§ **SUPPLIED MATERIAL**:
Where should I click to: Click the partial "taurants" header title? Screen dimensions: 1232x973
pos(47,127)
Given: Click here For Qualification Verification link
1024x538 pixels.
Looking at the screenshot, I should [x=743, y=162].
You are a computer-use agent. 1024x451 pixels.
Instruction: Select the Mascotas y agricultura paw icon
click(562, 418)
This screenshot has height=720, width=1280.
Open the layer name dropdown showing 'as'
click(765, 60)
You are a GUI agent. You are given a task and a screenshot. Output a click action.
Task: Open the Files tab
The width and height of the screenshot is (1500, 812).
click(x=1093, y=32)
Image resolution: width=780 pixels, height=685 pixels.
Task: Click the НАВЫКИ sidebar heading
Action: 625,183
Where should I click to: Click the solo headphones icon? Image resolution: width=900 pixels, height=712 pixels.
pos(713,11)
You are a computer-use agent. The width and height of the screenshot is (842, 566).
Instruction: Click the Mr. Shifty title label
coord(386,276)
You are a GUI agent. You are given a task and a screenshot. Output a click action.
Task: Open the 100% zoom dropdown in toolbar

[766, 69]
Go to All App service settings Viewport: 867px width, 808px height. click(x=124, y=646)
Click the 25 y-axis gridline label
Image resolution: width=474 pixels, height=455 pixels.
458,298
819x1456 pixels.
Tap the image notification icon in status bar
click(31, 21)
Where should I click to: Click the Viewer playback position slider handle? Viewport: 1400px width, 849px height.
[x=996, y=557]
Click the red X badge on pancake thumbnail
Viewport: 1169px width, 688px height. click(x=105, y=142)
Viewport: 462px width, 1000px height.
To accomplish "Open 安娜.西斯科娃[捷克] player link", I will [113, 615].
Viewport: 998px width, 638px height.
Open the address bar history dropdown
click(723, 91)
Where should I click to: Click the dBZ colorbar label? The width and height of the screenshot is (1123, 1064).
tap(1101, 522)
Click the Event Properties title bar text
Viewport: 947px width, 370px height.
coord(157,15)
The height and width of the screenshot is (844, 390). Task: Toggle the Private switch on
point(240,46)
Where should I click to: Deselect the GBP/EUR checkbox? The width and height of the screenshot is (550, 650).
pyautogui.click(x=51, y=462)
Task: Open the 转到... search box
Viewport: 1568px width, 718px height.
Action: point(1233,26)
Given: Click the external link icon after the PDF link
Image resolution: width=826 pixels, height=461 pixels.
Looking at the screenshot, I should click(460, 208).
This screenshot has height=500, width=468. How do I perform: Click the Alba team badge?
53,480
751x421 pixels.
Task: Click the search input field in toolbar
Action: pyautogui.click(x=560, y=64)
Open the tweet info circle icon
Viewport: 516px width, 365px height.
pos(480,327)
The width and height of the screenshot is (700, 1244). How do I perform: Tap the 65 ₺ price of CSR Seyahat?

§ **WORK INSTRUCTIONS**:
Print the listing in full, exactly as given.

§ **RESULT**:
Where should I click to: Click the partial "taurants" header title? Screen dimensions: 1232x973
pos(47,127)
Given: Click here For Qualification Verification link
1024x538 pixels.
Looking at the screenshot, I should [x=743, y=162].
You are a computer-use agent. 1024x451 pixels.
Instruction: Select the Mascotas y agricultura paw icon
click(562, 418)
This screenshot has height=720, width=1280.
Open the layer name dropdown showing 'as'
click(765, 60)
You are a GUI agent. You are given a task and a screenshot. Output a click action.
Task: Open the Files tab
The width and height of the screenshot is (1500, 812).
click(x=1093, y=32)
Image resolution: width=780 pixels, height=685 pixels.
Task: Click the НАВЫКИ sidebar heading
Action: 625,183
Where should I click to: Click the solo headphones icon? Image resolution: width=900 pixels, height=712 pixels.
pos(713,11)
You are a computer-use agent. The width and height of the screenshot is (842, 566).
Instruction: Click the Mr. Shifty title label
coord(386,276)
You are a GUI agent. You are given a task and a screenshot. Output a click action.
Task: Open the 100% zoom dropdown in toolbar

[766, 69]
Go to All App service settings Viewport: 867px width, 808px height. click(x=124, y=646)
Click the 25 y-axis gridline label
Image resolution: width=474 pixels, height=455 pixels.
458,298
819x1456 pixels.
Tap the image notification icon in status bar
click(31, 21)
Where should I click to: Click the Viewer playback position slider handle? Viewport: 1400px width, 849px height.
[x=996, y=557]
Click the red X badge on pancake thumbnail
Viewport: 1169px width, 688px height. click(x=105, y=142)
Viewport: 462px width, 1000px height.
To accomplish "Open 安娜.西斯科娃[捷克] player link", I will [113, 615].
Viewport: 998px width, 638px height.
Open the address bar history dropdown
click(723, 91)
Where should I click to: Click the dBZ colorbar label? The width and height of the screenshot is (1123, 1064).
tap(1101, 522)
Click the Event Properties title bar text
Viewport: 947px width, 370px height.
coord(157,15)
The height and width of the screenshot is (844, 390). Task: Toggle the Private switch on
point(240,46)
Where should I click to: Deselect the GBP/EUR checkbox? The width and height of the screenshot is (550, 650).
pyautogui.click(x=51, y=462)
Task: Open the 转到... search box
Viewport: 1568px width, 718px height.
Action: point(1233,26)
Given: Click the external link icon after the PDF link
Image resolution: width=826 pixels, height=461 pixels.
Looking at the screenshot, I should click(460, 208).
This screenshot has height=500, width=468. How do I perform: Click the Alba team badge?
53,480
751x421 pixels.
Task: Click the search input field in toolbar
Action: pyautogui.click(x=560, y=64)
Open the tweet info circle icon
Viewport: 516px width, 365px height.
pos(480,327)
The width and height of the screenshot is (700, 1244). How do I perform: Tap the 65 ₺ price of CSR Seyahat?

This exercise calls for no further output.